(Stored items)
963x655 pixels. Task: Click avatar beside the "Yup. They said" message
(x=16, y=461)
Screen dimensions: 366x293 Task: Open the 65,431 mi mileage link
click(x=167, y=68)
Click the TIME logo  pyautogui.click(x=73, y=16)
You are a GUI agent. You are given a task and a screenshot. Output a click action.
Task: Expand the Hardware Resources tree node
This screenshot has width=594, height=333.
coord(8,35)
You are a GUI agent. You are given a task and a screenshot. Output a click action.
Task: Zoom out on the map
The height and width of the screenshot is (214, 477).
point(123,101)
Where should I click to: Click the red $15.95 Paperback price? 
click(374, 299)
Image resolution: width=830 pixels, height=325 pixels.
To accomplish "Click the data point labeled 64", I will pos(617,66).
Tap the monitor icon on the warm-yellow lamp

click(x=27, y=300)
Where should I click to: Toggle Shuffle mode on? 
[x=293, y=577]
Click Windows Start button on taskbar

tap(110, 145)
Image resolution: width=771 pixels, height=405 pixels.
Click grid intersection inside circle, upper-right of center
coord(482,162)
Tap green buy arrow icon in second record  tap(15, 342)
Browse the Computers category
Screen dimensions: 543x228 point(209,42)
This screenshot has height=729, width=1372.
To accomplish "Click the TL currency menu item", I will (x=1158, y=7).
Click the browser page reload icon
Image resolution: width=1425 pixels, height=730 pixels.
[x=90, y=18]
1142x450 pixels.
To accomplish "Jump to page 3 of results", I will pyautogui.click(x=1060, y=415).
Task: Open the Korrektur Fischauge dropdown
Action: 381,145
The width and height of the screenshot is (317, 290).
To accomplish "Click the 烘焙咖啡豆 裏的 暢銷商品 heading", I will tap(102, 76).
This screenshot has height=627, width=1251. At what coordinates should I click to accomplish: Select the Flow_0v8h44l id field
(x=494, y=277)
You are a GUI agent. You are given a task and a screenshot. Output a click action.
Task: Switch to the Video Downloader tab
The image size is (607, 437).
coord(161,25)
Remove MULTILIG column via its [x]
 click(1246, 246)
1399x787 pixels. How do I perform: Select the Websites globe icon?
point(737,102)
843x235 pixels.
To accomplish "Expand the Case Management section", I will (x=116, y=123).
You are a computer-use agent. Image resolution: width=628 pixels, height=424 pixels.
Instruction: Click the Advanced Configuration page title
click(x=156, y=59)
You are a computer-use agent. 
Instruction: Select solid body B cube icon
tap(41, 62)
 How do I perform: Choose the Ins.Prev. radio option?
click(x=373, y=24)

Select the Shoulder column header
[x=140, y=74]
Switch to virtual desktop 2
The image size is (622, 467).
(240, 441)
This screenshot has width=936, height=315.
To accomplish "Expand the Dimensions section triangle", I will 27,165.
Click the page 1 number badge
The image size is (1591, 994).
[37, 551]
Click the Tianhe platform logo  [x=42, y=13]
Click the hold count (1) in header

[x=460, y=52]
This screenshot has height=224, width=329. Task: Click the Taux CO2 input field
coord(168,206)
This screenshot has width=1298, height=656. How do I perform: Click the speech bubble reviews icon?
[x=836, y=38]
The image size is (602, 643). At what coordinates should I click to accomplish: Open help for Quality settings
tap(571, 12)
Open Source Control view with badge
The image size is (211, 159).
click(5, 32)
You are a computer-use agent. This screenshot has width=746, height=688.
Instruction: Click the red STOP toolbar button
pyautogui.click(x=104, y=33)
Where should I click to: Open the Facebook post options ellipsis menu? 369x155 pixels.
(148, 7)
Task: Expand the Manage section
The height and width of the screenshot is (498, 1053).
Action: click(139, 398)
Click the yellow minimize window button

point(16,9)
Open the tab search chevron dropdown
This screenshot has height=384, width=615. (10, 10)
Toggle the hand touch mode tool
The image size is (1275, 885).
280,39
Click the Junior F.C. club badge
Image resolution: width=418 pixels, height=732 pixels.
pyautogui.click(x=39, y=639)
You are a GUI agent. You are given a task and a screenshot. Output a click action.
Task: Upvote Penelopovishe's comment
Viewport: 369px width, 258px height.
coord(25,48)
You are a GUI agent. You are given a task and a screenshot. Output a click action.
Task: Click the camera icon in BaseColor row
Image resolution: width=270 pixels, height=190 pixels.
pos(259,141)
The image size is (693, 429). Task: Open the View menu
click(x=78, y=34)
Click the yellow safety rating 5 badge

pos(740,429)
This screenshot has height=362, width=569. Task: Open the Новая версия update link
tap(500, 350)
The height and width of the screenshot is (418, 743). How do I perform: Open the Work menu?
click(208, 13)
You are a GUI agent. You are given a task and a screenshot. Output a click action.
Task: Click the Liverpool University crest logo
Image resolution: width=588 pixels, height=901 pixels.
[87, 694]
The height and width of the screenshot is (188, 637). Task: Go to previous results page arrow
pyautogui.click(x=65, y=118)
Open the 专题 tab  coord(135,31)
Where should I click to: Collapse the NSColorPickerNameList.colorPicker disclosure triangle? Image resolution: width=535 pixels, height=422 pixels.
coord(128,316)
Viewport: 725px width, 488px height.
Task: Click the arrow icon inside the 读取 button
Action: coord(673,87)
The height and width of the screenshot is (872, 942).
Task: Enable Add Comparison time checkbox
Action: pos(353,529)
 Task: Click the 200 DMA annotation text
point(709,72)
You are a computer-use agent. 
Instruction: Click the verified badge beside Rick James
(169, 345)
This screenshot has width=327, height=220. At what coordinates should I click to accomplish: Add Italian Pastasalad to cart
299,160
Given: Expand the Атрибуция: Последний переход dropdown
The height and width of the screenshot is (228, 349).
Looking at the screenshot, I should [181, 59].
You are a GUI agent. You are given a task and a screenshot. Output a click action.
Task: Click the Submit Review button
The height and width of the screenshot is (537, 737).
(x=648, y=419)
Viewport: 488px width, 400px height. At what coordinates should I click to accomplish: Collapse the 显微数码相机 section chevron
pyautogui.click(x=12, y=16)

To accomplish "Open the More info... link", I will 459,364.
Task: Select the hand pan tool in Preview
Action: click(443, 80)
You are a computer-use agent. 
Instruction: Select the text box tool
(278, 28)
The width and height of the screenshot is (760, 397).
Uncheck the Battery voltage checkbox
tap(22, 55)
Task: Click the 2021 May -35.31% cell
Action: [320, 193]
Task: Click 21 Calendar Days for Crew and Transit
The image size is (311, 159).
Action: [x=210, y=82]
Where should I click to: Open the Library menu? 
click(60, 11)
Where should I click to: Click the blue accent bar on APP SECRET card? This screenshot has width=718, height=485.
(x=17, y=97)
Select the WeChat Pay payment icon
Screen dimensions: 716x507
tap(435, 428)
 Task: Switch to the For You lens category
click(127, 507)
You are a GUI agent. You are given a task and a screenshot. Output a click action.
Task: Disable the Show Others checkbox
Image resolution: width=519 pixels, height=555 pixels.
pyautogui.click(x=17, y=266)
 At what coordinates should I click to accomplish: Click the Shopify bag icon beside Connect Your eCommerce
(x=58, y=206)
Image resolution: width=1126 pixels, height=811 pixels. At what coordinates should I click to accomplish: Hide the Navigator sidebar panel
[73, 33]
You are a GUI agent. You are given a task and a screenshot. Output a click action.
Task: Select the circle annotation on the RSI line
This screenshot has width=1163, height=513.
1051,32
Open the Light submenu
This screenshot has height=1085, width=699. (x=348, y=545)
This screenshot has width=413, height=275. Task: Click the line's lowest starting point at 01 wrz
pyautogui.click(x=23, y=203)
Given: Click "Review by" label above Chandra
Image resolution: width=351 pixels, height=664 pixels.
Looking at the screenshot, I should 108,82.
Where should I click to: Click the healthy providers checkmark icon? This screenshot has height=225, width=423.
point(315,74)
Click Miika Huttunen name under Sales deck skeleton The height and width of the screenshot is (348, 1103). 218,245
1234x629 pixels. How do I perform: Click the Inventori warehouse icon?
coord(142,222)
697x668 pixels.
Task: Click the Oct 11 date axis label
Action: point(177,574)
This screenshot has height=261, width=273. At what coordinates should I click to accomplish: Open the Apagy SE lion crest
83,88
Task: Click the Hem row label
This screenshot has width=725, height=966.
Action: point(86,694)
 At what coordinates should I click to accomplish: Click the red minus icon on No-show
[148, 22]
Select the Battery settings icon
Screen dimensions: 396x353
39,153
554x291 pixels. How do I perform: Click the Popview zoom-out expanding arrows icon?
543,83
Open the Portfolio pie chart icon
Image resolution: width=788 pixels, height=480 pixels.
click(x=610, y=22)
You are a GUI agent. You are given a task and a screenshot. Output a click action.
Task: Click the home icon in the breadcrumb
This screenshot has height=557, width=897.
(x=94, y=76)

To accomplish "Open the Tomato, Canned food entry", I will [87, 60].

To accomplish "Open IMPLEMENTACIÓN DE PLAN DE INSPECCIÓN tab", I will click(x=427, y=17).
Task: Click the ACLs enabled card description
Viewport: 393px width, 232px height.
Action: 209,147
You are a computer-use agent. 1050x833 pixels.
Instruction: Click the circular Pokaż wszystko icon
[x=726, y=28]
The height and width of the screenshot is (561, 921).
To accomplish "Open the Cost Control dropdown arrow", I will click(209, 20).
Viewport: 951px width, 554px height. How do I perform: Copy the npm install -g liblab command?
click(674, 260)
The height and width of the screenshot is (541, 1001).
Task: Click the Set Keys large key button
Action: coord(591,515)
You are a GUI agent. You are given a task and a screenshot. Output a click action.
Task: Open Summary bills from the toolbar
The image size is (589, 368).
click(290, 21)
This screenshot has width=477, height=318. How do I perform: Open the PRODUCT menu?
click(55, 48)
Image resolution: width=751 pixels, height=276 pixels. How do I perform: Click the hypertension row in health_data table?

▶ _Problem requirements_
All that is wanted is the lines from the one containing "Task: Open Summary bills from the toolbar" through the last line of the records, restated word for word.

▶ _Problem solution_
Task: Open Summary bills from the toolbar
The image size is (589, 368).
click(290, 21)
This screenshot has width=477, height=318. How do I perform: Open the PRODUCT menu?
click(55, 48)
Image resolution: width=751 pixels, height=276 pixels. How do I perform: Click the hypertension row in health_data table?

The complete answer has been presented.